I have nothing against Millennials (or any other generation for that matter) – both my daughters are part of that cohort.
But what gets up my nose is the fascination the business world has with this generation, often at the expense of the far more numerous and lucrative, older consumer. I recently spoke at a travel conference (see video) where the vast majority of attention was directed to the Millennial generation. Only when I laid out the facts about who is spending what on travel did the audience realise the relevance of my presence there. When will the business world wake up!?
A recent article from Boston Consulting “How Millennials Are Changing the Face of Marketing Forever“. The article explains “……. only now are the first Millennials reaching peak buying power. In the U.S., by 2030, Millennials will likely outnumber baby boomers 78 million to 56 million—and they are forming lifelong shopping preferences and habits now”.

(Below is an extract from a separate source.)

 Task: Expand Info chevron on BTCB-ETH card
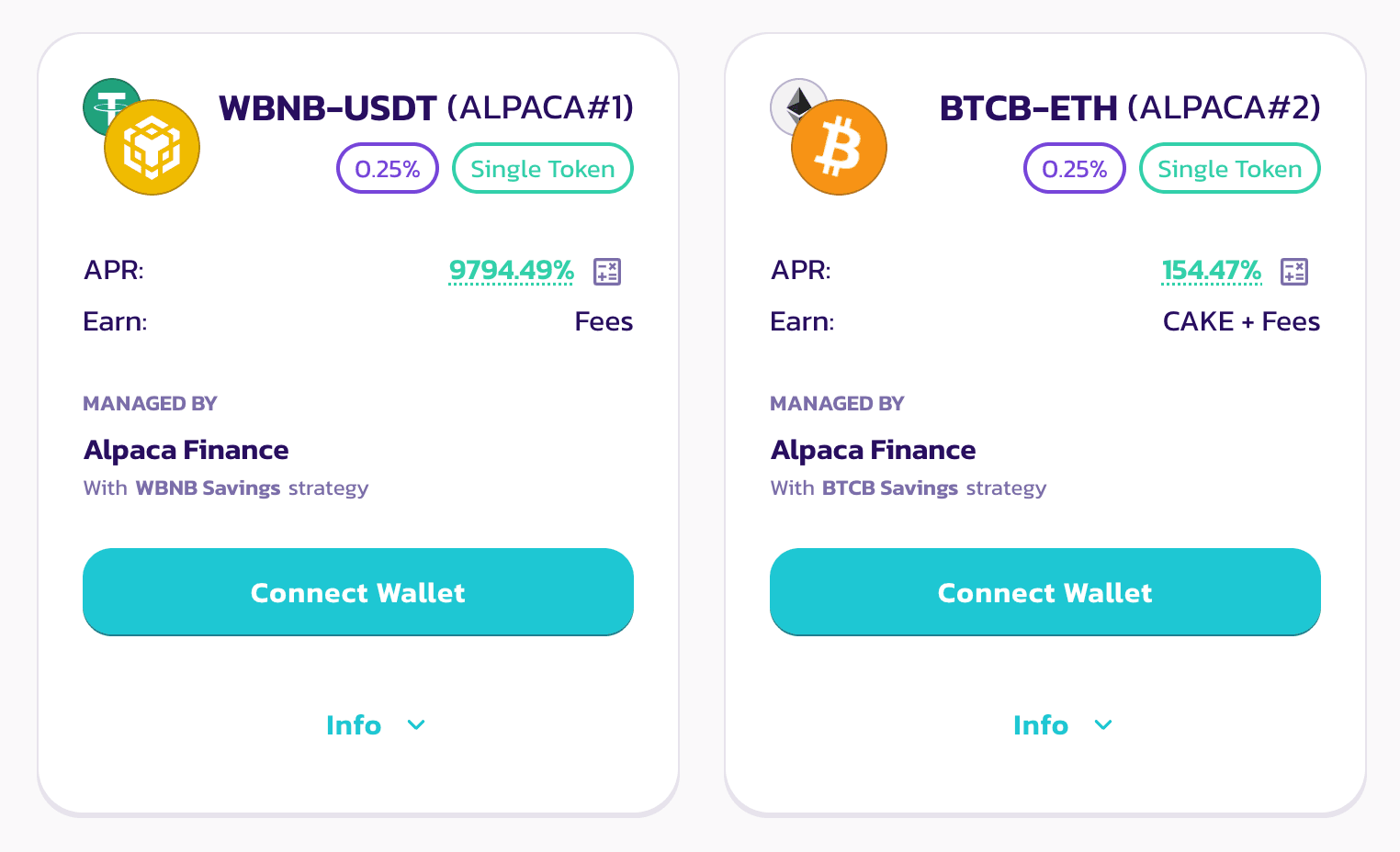[1103, 725]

Firstly, I don’t believe people of any age develop “lifelong shopping habits” any more. Brand loyalty and buying behaviour are as unpredictable as the weather. Secondly, if marketers can get excited about what this cohort might be doing in 2030, why can’t they be equally excited by what their older customers are doing now!?
As mentioned in my post yesterday regarding eHealth, the digital divide between seniors and the rest of the population is disappearing. As are so many other aspects of marketing. To this end, I question the sense of age (or generation) – based marketing strategies unless there is a clear need for it.
Why exclude any potential market, particularly a large and lucrative one as the older consumer?